A Tale of Two Jails
by Buck Quigley
Could Erie County have benefited from a different response to the feds?
Following a long-term federal investigation that exposed violations of the constitutional rights of inmates—including failure to protect inmates from physical harm caused by excessive force used by staff, and failure to provide adequate medical and mental healthcare—the Westchester County Jail will now have to clean up its act or face a federal lawsuit.
According to a 42-page report handed down on November 19 by the Civil Rights Division of the US Department of Justice, such a lawsuit might not be necessary, in light of the cooperative response demonstrated thus far by Westchester County Executive Andrew Spano.
“We interviewed Jail staff in administration, security, medical and mental health, facilities management, and training. We also interviewed inmates. Before, during, and after our visit, we reviewed an extensive number of videos and documents, including policies and procedures, orientation and staff training materials, and unit logs. We also reviewed numerous internally prepared Jail reports involving incidents, uses of force, investigations, and disciplinary matters. In keeping with our pledge of transparency and to provide technical assistance where appropriate, we conveyed our preliminary findings to WCJ officials and legal counsel for Westchester County (the “County”) at the close of our site visit,” the letter to Spano reads.
“We thank the staff at WCJ for their helpful and professional conduct throughout the course of the investigation. The County provided us with access to records and personnel, and responded to our requests, before, during, and after our on-site visit in a forthcoming manner. We also appreciate the County’s receptiveness to our consultants’ on-site recommendations. Accordingly, we have every reason to believe that the County is committed to remedying all known deficiencies at WCJ.”
Contrast that tone with the letter from the Civil Rights Division of the US Department of Justice sent to Erie County Executive Chris Collins on July 15:
“The County’s unreasonable denial of our request for access is especially troubling, given that inmates committed suicide on March 31, 2008, and April 30, 2008, well after we placed the County on notice that our investigation would review allegations of deficient suicide prevention measures. If the County had agreed to our proposed investigation procedures, County officials would have had an early opportunity to work directly with our experts and staff, in an effort to improve conditions at the facilities with the hopes of avoiding such incidents. They also would have had an opportunity to address any identified problems on a voluntary, proactive basis at an early stage of this investigation.”

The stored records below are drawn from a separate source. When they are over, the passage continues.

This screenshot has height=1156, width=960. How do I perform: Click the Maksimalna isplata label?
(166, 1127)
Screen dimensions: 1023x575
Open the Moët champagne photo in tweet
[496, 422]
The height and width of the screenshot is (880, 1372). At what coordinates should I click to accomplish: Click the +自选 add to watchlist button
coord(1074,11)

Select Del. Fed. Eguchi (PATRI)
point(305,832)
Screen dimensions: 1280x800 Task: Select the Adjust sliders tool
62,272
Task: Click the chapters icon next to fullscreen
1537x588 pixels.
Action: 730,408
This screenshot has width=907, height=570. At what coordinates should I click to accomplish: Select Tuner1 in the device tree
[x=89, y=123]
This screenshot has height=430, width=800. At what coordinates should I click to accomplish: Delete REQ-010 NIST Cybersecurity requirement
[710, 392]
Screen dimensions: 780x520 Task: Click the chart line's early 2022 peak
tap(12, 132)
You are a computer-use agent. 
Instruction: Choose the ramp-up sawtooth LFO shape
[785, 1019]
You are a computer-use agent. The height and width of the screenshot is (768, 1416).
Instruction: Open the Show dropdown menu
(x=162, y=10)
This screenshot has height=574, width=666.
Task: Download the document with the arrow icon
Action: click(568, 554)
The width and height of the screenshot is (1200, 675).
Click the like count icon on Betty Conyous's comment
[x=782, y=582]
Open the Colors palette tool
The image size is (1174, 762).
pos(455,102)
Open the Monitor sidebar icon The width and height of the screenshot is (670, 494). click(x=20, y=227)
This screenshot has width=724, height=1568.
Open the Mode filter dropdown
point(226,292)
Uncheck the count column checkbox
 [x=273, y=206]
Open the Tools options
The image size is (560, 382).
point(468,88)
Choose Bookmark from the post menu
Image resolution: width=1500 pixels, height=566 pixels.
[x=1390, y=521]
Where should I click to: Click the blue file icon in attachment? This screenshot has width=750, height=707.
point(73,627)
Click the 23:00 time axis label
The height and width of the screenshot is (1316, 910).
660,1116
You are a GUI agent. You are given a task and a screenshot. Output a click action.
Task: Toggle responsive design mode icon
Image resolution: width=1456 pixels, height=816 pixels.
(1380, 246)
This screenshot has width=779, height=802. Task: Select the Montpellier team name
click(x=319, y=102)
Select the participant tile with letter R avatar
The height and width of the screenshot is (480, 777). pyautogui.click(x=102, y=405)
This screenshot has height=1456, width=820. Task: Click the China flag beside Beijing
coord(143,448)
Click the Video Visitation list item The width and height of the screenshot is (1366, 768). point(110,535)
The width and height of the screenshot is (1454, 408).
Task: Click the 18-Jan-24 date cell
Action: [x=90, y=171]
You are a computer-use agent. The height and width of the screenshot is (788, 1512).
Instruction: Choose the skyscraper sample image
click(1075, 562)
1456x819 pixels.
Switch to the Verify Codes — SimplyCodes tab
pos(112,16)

As we all know, Erie County chose to deny the feds access to facilities.
The letter continues, “By law, our investigation must proceed regardless of whether officials choose to cooperate. Indeed, when CRIPA (Civil Rights for Institutionalized Persons Act) was enacted, lawmakers considered the possibility that state and local officials might not cooperate in our federal investigation…such non-cooperation is a factor that may be considered adversely when drawing conclusions about a facility. We now draw such an adverse conclusion.”
And then they started a lawsuit against Erie County and the Sheriff’s Office. They are scheduled to be in court in a couple of weeks.
Neither County Attorney Cheryl Green nor the county’s communications director, Grant Loomis, returned phone calls seeking their thoughts on the matter, but you’ve gotta wonder, in light of the way things are going for Westchester, if they might wish they’d toned it down a bit with the feds right from the start.
“There’s really two ways of handling it. Either you cooperate or you don’t,” says Erie County Comptroller Mark Poloncarz. “I’ve spoken to the county attorney and others on this, in regard to why the county is acting as it is. They feel it is in the best interest of the county to fight in the hope that it would result in a better deal for the county. I’m an attorney by trade, I’m not an accountant. I can understand the legal issues, but it’s difficult. I thought all along that not allowing the federal and state government to come in was wrong. I thought it created a more adversarial environment than it needed to.
“We do know there’s problems in the jail,” Poloncarz continues. “There is a Constitutional standard of care we owe to inmates, whether people in the public care about it or not. Otherwise, we not only face the wrath of the federal and state government, but we subject ourselves to lawsuits from inmates. We’ve had them in the past and we’ve paid out on them in the past.
“I think it’s just time to clean up the act. I would hope that the administration and the sheriff would do that, and not just fight to the nth degree in the hope that the federal and state government would go away, because I don’t think that’s gonna happen. And they’ve got more resources than we do.”